• What you should do: Write down exactly the lines from the one with "Open the การตั้งค่า (Settings) tab" to the end of the data, first and last included, and no others.

• Dataset items:
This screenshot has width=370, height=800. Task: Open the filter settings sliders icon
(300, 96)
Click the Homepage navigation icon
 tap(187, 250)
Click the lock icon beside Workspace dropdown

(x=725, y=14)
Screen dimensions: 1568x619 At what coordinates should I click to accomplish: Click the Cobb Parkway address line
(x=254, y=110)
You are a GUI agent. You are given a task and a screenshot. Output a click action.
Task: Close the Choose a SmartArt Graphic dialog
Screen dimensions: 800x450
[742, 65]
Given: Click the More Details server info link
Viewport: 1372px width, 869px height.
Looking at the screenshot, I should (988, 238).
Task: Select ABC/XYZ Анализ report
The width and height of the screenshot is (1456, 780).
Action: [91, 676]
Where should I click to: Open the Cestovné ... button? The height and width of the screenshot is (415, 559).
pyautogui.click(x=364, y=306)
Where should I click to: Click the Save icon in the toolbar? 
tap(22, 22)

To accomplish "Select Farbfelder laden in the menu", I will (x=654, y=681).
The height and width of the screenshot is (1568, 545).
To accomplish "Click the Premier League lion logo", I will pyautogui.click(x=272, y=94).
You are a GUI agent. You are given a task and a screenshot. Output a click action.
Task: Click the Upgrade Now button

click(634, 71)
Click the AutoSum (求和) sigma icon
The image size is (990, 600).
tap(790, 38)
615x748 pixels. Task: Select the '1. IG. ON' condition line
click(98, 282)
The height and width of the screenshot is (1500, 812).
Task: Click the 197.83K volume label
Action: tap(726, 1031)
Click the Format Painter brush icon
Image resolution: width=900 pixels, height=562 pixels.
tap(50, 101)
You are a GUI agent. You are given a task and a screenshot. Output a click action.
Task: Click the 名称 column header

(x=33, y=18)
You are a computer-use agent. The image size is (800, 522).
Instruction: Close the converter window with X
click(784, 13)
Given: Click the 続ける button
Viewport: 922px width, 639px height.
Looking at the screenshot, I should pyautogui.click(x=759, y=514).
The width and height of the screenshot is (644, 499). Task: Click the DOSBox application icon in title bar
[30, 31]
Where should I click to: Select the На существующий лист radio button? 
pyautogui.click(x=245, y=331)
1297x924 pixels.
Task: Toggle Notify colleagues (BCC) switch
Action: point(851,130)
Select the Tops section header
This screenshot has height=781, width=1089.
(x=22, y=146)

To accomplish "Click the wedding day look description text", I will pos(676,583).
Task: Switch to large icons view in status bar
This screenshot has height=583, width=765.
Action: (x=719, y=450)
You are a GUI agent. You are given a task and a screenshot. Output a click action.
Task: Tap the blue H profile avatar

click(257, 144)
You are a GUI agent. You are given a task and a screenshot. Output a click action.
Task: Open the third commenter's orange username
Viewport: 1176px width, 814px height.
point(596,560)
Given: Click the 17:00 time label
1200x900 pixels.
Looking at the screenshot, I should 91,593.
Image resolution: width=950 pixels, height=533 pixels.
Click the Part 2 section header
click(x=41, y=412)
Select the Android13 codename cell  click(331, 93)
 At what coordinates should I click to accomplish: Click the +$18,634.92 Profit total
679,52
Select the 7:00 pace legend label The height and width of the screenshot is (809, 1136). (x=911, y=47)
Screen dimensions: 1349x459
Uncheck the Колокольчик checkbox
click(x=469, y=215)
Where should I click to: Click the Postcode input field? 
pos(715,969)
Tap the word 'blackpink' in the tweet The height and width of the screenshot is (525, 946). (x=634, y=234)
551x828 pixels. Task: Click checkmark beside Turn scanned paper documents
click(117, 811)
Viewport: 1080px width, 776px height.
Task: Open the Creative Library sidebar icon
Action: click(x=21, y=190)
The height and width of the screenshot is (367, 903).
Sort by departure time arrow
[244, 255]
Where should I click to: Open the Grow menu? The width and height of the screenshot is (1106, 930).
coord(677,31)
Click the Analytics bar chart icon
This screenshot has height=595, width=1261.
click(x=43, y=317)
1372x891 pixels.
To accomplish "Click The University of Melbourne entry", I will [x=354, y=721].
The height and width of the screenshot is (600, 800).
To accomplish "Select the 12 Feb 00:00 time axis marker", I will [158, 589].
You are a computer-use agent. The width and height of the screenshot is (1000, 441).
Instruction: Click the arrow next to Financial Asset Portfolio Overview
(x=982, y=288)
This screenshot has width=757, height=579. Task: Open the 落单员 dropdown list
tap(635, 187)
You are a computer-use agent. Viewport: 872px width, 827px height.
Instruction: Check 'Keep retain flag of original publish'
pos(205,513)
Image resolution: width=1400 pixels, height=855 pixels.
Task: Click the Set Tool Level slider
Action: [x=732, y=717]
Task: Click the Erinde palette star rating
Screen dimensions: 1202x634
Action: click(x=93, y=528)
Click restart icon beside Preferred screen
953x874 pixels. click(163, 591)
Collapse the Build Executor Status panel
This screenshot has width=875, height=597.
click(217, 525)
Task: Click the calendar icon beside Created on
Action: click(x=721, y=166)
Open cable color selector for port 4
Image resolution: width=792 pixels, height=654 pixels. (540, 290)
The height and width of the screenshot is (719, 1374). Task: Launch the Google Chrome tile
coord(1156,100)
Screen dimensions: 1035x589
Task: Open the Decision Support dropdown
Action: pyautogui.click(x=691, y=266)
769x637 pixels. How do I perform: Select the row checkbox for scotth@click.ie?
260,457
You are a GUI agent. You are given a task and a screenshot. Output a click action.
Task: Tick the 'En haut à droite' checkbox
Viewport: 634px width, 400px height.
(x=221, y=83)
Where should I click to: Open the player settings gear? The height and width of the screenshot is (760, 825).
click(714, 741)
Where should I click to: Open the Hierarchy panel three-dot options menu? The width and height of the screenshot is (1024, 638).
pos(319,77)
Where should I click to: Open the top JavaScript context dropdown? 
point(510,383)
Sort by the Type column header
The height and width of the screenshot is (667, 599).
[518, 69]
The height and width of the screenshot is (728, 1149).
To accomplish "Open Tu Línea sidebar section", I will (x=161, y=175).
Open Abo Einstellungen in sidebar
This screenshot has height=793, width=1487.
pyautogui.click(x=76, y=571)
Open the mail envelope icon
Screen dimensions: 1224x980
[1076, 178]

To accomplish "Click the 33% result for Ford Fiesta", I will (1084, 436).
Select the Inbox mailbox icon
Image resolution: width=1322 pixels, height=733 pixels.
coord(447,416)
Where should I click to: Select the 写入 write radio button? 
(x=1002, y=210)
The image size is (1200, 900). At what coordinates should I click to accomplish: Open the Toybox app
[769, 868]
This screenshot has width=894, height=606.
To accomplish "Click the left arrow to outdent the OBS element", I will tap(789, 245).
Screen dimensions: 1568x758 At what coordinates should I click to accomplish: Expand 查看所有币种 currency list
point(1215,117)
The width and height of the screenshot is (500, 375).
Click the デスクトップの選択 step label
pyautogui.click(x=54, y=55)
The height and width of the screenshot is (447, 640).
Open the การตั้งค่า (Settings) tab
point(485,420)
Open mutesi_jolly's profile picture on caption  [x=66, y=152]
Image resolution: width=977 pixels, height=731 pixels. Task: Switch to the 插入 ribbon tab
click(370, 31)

• Task response:
Open the การตั้งค่า (Settings) tab
point(485,420)
Open mutesi_jolly's profile picture on caption  [x=66, y=152]
Image resolution: width=977 pixels, height=731 pixels. Task: Switch to the 插入 ribbon tab
click(370, 31)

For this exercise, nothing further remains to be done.